═══ Material supplied

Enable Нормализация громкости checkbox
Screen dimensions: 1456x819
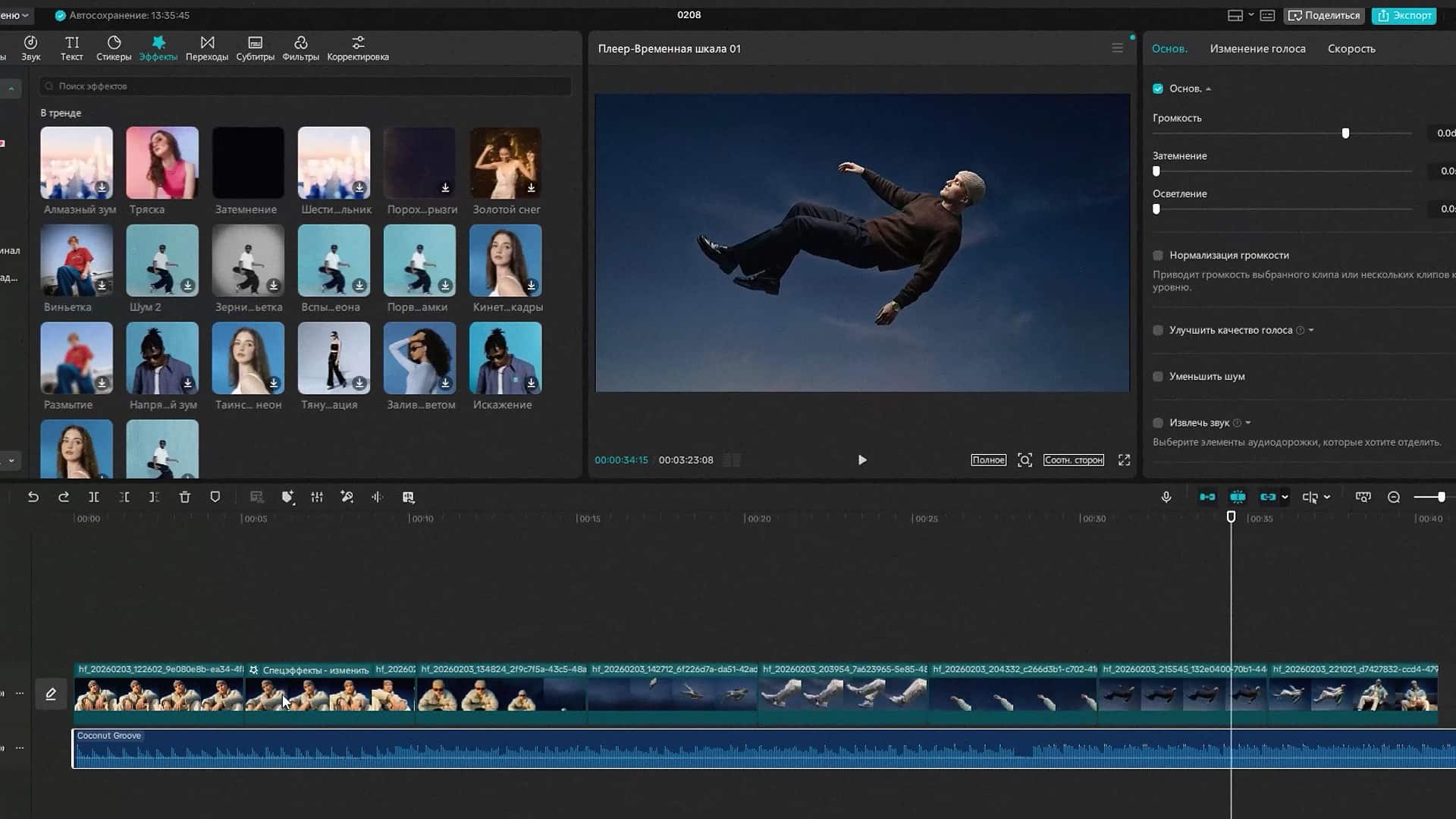coord(1158,256)
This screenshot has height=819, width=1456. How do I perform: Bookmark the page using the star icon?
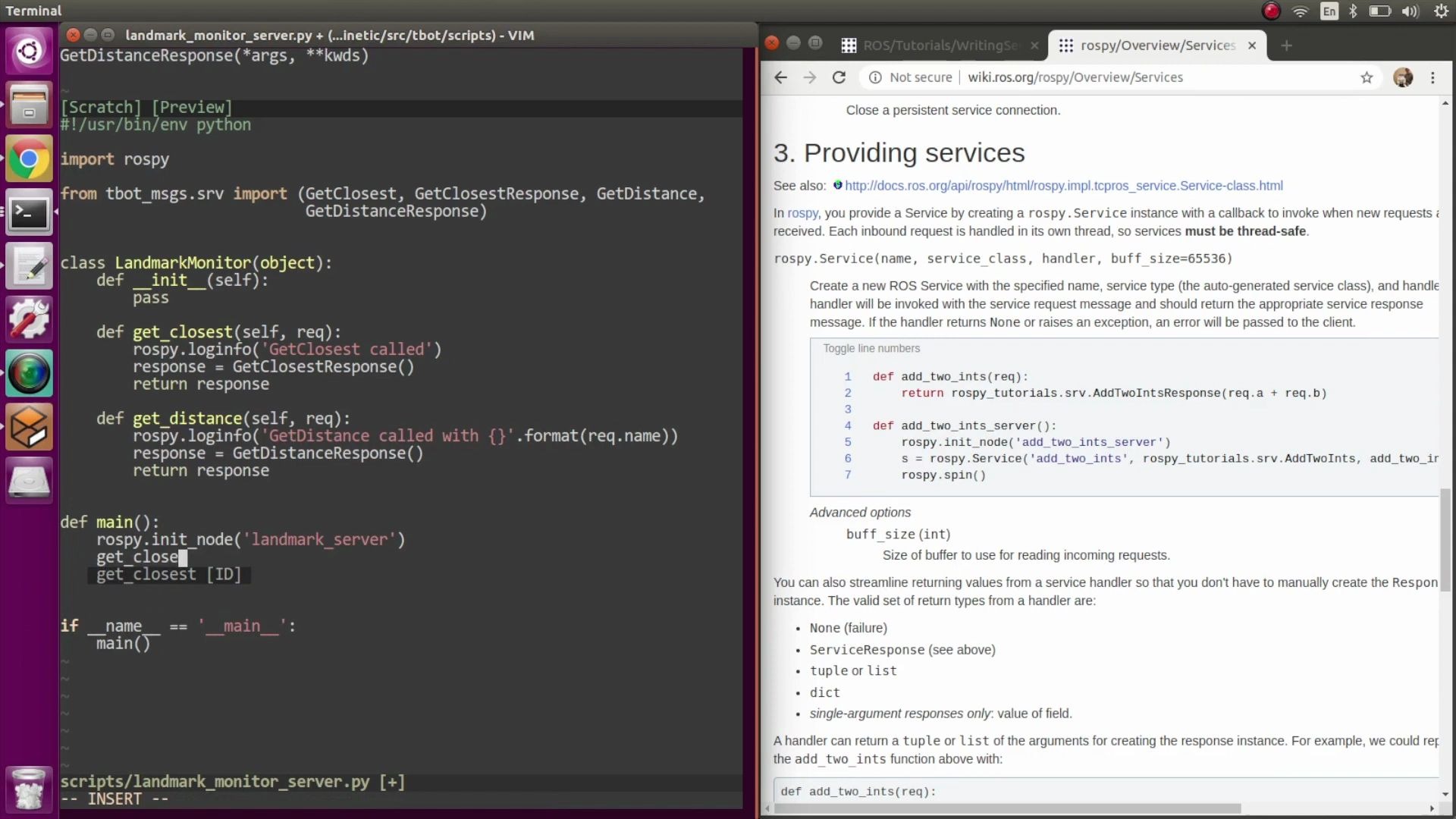pos(1367,77)
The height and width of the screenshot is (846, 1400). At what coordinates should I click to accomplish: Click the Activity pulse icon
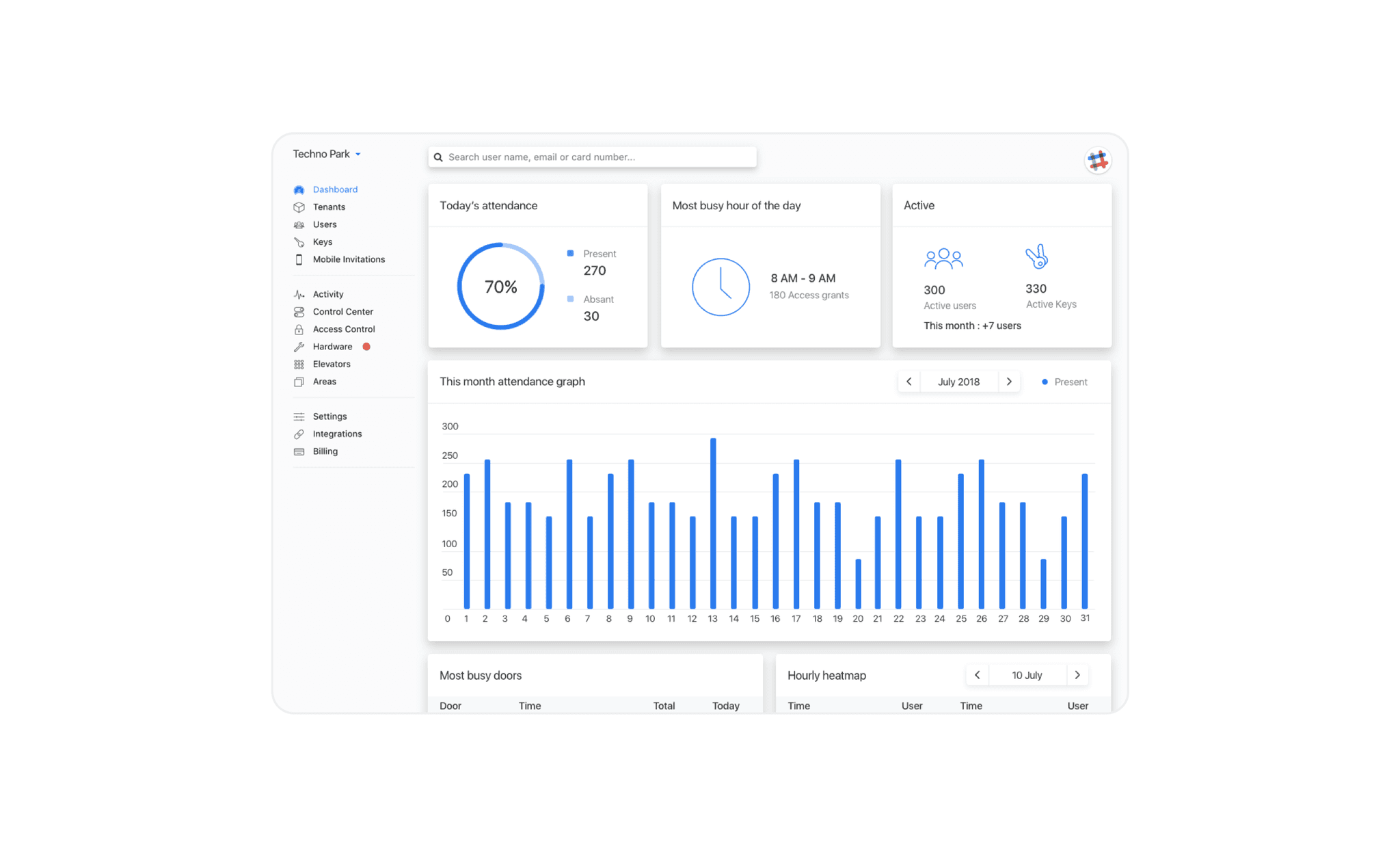coord(299,295)
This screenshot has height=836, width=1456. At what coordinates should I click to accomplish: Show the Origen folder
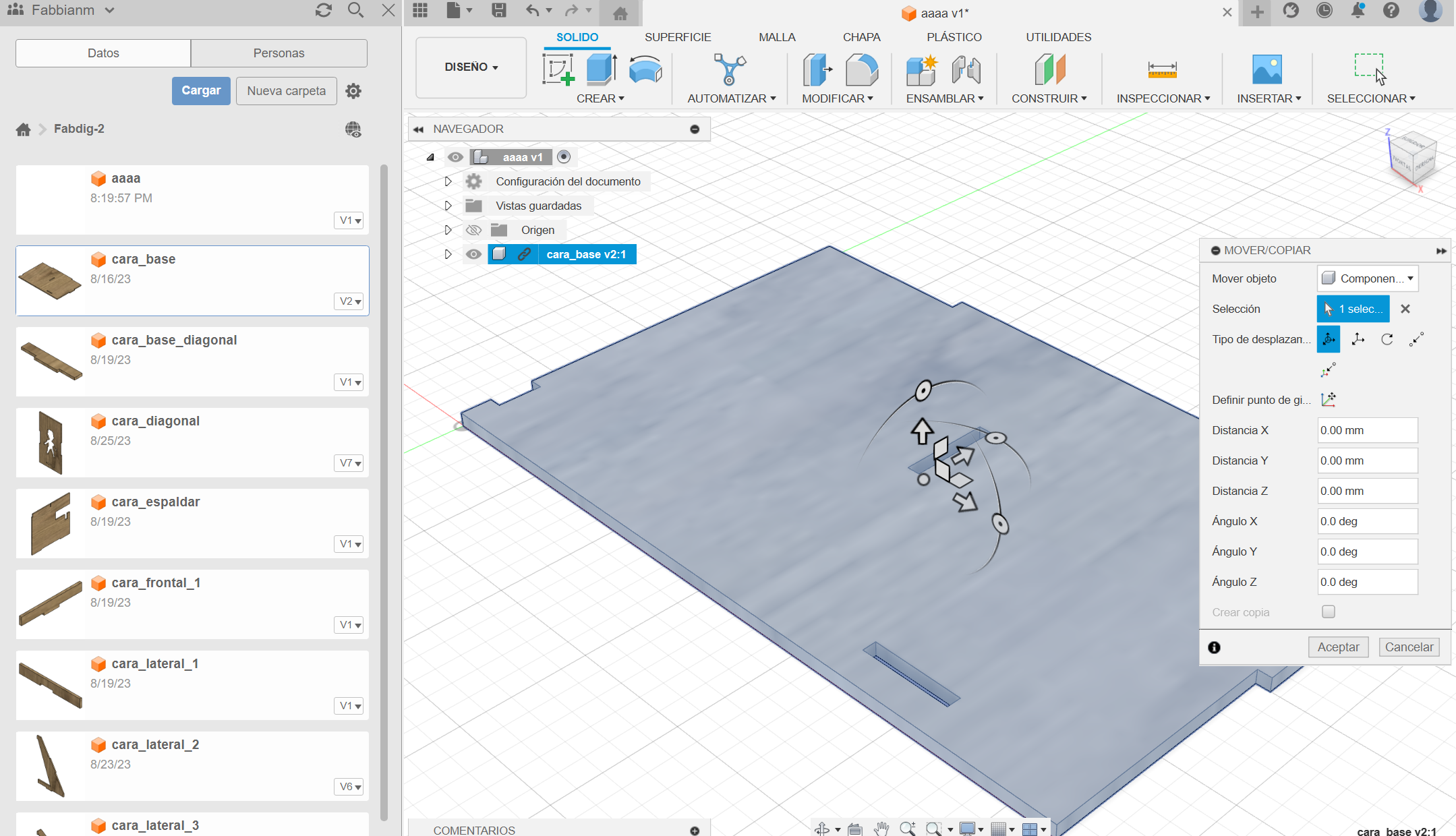pyautogui.click(x=473, y=230)

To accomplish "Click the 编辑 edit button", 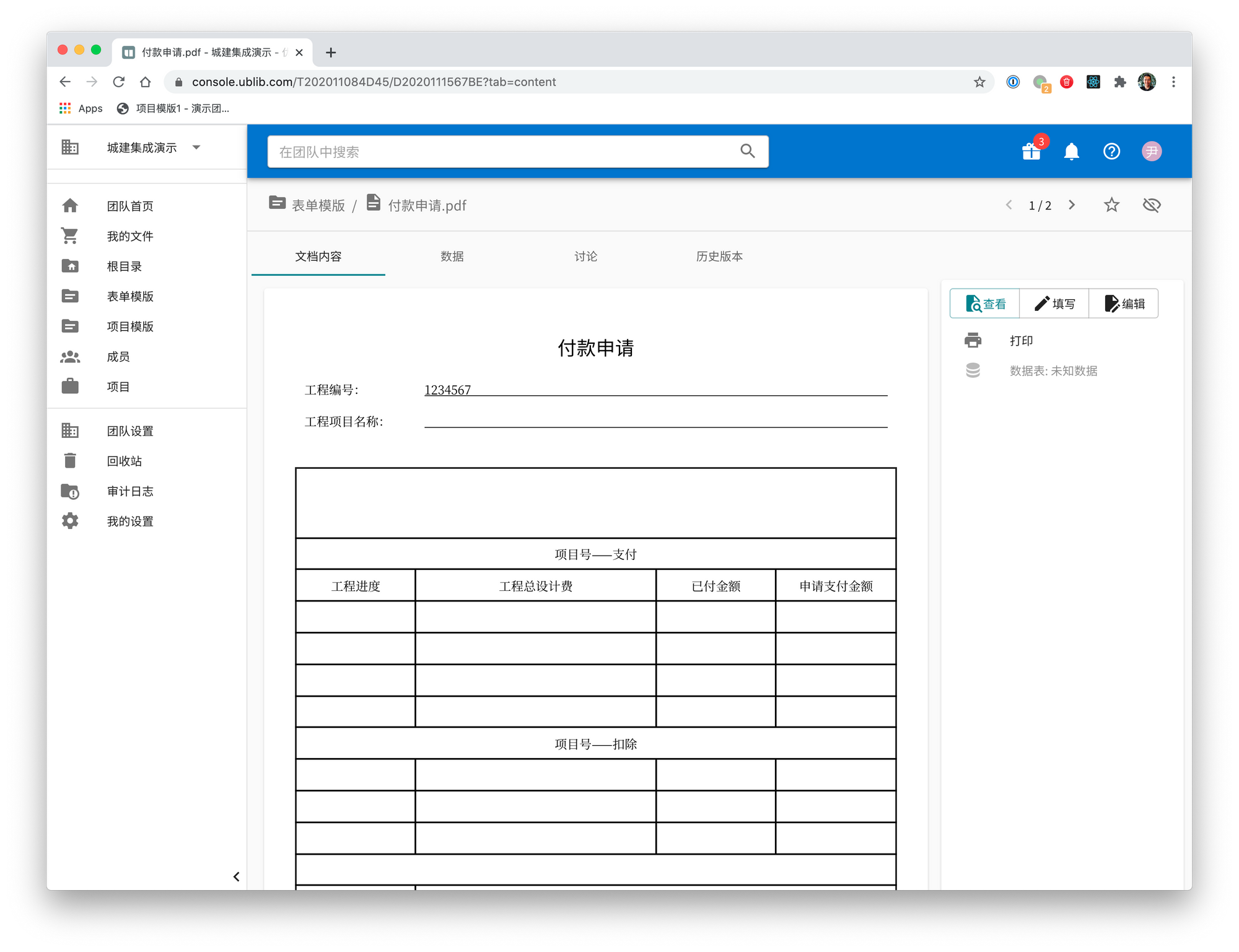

══════

_Task goal_.
Each record must be repeated exactly, and no picture may be carried over.

_Output_.
Enable Нормализация громкости checkbox
Screen dimensions: 1456x819
coord(1158,256)
This screenshot has height=819, width=1456. How do I perform: Bookmark the page using the star icon?
pos(1367,77)
The height and width of the screenshot is (846, 1400). At what coordinates should I click to accomplish: Click the Activity pulse icon
coord(299,295)
This screenshot has height=836, width=1456. At what coordinates should I click to accomplish: Show the Origen folder
pyautogui.click(x=473, y=230)

To accomplish "Click the 编辑 edit button", 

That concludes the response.